I’m not really sure why this happens. I was under the impression that nullable values were nullable. Am I misunderstanding something?
Hi RamonMamon,
Welcome and thanks for joining the Fauna forums!
Nullable fields can be passed with null
as the value. Can you share the schema you’re using? That should give us some more insight into what’s happening.
Thanks,
Cory
Hi Cory,
This is the schema I’m using.
I hope you can figure it out, because I can’t haha
Thanks,
Ramon
In general, explicit nulls are technically different types than implicit nulls (“not provided”), in-so-much that they can be handled differently. See the GraphQL spec. It’s still up to each implementation to deal with separating the two, and then applications to dictate how they are handled.
You tried to pass null
to a generated relation field, and it looks like Fauna is not handling this for the case of relations. (It still works for scalars and embedded objects)
Solution/ Workaround
If you are creating a new Document, simply do not provide the relation.

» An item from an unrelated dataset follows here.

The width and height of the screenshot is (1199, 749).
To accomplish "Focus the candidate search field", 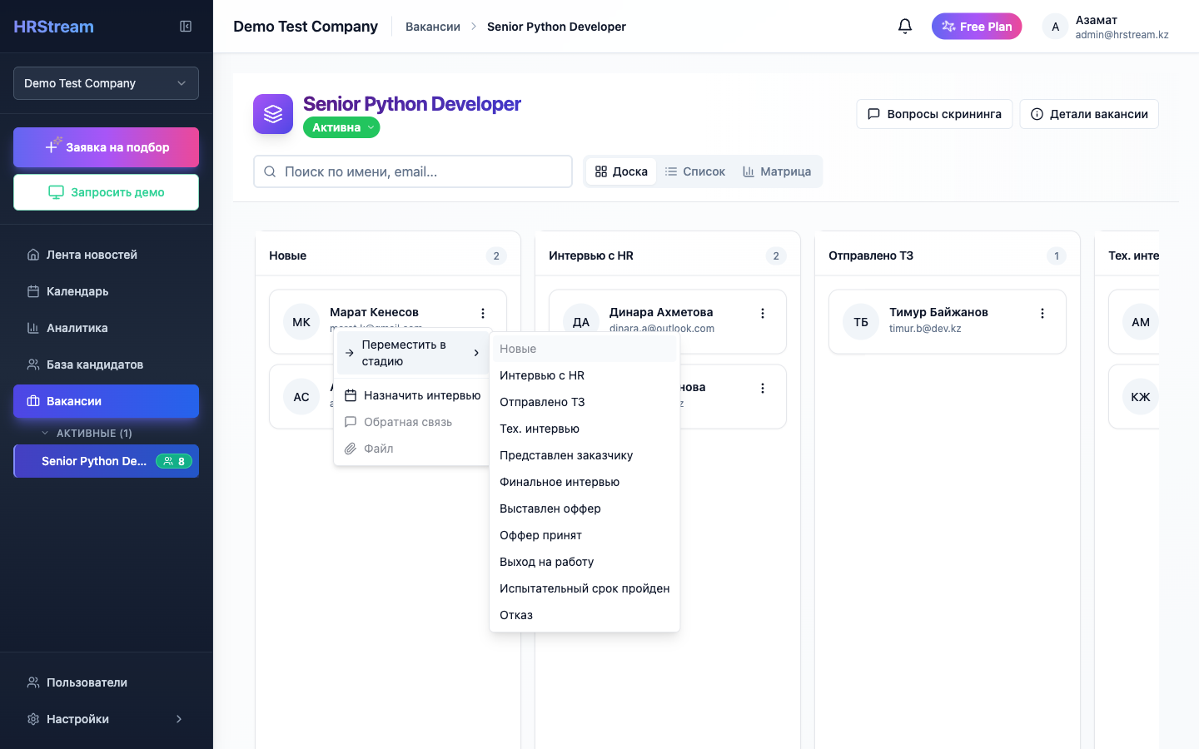I will coord(413,171).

If you are updating an existing Document, you need to use the provided disconnect nested mutation.
mutation CreateQuote {
createQuote(data: {
owner: { connect: "1234" }
text: "this is a great quote"
favorite: false
}) {
_id
text
}
}
mutation UpdateQuote {
updateQuote(id: "555", data: {
book: { disconnect: true }
})
}
Feature request
This said, perhaps providing an explicit null
to a relation could be ignored in the createX
case, work as sugar for disconnect in the updateX
case (one-to- relations only), or at least create a more obvious error that what you are attempting is not going to do what you think it is going to do so therefore is aborting the query.
Right, that makes sense. I was trying to avoid having to make dynamic graphql strings with Apollo and I thought passing explicit null values would help with that.